The acknowledgment of these crimes, which came as part of an amnesty for them, was a cathartic moment for El Salvador. But it was far from the sort of justice sought by the families of victims, such as the American Churchwomen.
In the 1990s, human rights groups found the two Salvadoran generals, Jose Guillermo Garcia and Carlos Vides Casanova, who were implicated in the killings of the churchwomen and many other crimes living in Florida, and sought to have them deported. Some Bush Administration officials were sympathetic , but told them that under existing law it would be very difficult.
The law had been enacted after WWII and was aimed at Nazi war criminals. The center for Justice and Accountability in San Francisco, and other human rights organizations went to work to expand the law. Piggy-backing on the fears of terrorists entering the country, they succeeded in adding language to an anti-terrorism bill that would allow for the deportation of an individual who had participated in acts of genocide, torture or extrajudicial killings. The report of the Judiciary Committee cites the case of the American churchwomen -- ”raped and murdered by the Salvadoran National Guard” -- as a need for the law. The committee report notes that two officials covered up the military’s involvement in the murders. “Both of these Salvadoran former officials currently reside in Florida,” the report says, not naming them, but leaving no doubt who they were.
In 2004, the law was changed and, five years later, deportation proceedings were begun. In the Vides case, the judge found that he had “assisted or otherwise participated” in the killing of the churchwomen, as well as other acts of torture, thus clearing the way for his deportation. Similarly, the judge that heard the case against Gen. Garcia found that he had “assisted or otherwise participated in the extrajudicial killings of the four American churchwomen Ita Ford, Maura Clare, Dorothy Kazel and Jean Donovan.” The judge also found that he had assisted or otherwise participated in” the assassination of Archbishop Romero.
The law has acted as another window into the terrible crimes committed during El Salvador's civil war, and not just those linked to Garcia and Vides Casanova.
Civil cases brought by human rights groups have hit several former Salvadoran commanders who once found easy refuge in the United States. In 2005, a US jury ruled that former Salvadoran Vice-Minister of Defense, Colonel Nicolás Carranza had committed crimes against humanity and ordered that he pay $6 million in damages to victims. In 2009, the U.S. Supreme Court turned down his appeal of the ruling. In 2004 a federal judge ordered a default judgment of $10 million against former-Captain Alvaro Saravia for his role in planning the assassination of Archbishop Oscar Romero. The US Department of Homeland Security placed Saravia on it's wanted list when the former Modesto, CA., resident went into hiding.

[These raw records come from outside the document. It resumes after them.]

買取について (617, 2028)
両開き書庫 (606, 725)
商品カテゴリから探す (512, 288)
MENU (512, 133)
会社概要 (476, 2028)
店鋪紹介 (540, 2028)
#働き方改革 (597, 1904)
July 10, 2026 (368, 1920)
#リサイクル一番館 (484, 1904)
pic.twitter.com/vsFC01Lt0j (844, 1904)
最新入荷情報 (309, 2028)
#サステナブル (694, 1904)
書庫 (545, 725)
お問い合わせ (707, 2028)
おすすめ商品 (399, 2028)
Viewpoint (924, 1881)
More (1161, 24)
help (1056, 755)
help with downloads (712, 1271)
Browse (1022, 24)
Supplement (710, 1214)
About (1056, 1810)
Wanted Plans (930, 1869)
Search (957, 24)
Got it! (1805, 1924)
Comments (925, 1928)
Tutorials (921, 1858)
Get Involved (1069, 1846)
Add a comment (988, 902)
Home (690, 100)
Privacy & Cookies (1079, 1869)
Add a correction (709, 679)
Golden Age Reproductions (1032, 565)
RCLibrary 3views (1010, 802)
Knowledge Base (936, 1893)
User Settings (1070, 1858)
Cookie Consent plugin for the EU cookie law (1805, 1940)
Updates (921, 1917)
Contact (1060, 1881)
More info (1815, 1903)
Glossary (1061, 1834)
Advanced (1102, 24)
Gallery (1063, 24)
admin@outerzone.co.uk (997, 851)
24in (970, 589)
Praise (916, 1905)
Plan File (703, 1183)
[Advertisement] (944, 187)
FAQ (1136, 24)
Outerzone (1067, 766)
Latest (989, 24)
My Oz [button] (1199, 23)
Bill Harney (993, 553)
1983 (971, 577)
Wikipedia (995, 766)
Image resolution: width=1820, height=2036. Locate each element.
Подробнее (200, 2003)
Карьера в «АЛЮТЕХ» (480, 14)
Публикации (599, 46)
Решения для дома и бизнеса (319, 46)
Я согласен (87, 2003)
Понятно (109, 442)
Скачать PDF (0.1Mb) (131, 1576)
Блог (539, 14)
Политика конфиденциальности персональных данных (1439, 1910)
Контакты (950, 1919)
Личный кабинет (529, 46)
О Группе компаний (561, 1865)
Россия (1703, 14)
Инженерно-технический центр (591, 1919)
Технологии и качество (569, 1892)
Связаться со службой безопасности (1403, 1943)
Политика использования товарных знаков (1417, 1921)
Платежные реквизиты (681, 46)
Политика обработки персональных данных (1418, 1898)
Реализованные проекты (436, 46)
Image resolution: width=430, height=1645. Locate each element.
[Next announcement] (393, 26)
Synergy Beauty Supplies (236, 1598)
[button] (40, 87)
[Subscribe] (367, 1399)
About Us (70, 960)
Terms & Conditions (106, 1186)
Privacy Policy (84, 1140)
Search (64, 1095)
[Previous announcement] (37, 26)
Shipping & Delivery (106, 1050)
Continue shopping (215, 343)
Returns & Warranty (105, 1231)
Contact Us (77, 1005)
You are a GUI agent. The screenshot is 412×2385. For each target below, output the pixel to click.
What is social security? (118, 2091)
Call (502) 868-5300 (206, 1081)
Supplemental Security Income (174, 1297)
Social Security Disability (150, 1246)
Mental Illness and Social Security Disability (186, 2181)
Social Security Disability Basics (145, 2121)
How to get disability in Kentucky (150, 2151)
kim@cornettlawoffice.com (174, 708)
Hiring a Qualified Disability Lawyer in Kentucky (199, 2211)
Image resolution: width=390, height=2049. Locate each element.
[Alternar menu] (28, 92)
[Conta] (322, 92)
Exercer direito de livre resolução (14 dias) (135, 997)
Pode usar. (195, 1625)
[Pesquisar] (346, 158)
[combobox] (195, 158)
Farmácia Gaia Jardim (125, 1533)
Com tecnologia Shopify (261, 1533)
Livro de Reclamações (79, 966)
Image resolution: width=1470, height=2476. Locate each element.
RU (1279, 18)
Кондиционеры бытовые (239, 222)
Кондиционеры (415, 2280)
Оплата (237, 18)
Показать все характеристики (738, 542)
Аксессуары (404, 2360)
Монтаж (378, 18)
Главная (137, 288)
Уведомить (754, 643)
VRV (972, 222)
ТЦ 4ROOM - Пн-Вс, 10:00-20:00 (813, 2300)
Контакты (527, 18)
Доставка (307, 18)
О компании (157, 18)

Human rights groups have been pressing to have Carranza denaturalized and removed, while Saravia is believed to have already fled to somewhere in Central America.
The deportation faced by Generals Garcia and Vides Casanova may not seem like justice to some. But it is a measure of it, say human rights activists, who are also pursuing similar cases against accused war criminals from other countries.
If deported back to El Salvador, Garcia, Vides Cassanova and others may not find the government as welcoming as it was when they were in charge. El Salvador’s Supreme Court has ordered prosecutors to reopen one investigation into one 1981 massacre. And the country’s Supreme Court is currently reviewing a challenge to overturn the 1993 Amnesty Law.
Amb. White testified in the hearings to deport the generals. “I was delighted to collaborate,” he said in the interview with Retro Report. If the men are ultimately deported, will that mean justice has been done? “I will feel some justice has been done,” said White, now eighty-eight. “But mostly what I will feel is that the United States will have regained some honor and that we no longer serve as a refuge for people who violated their oath of office and inflicted death and destruction on innocent people.”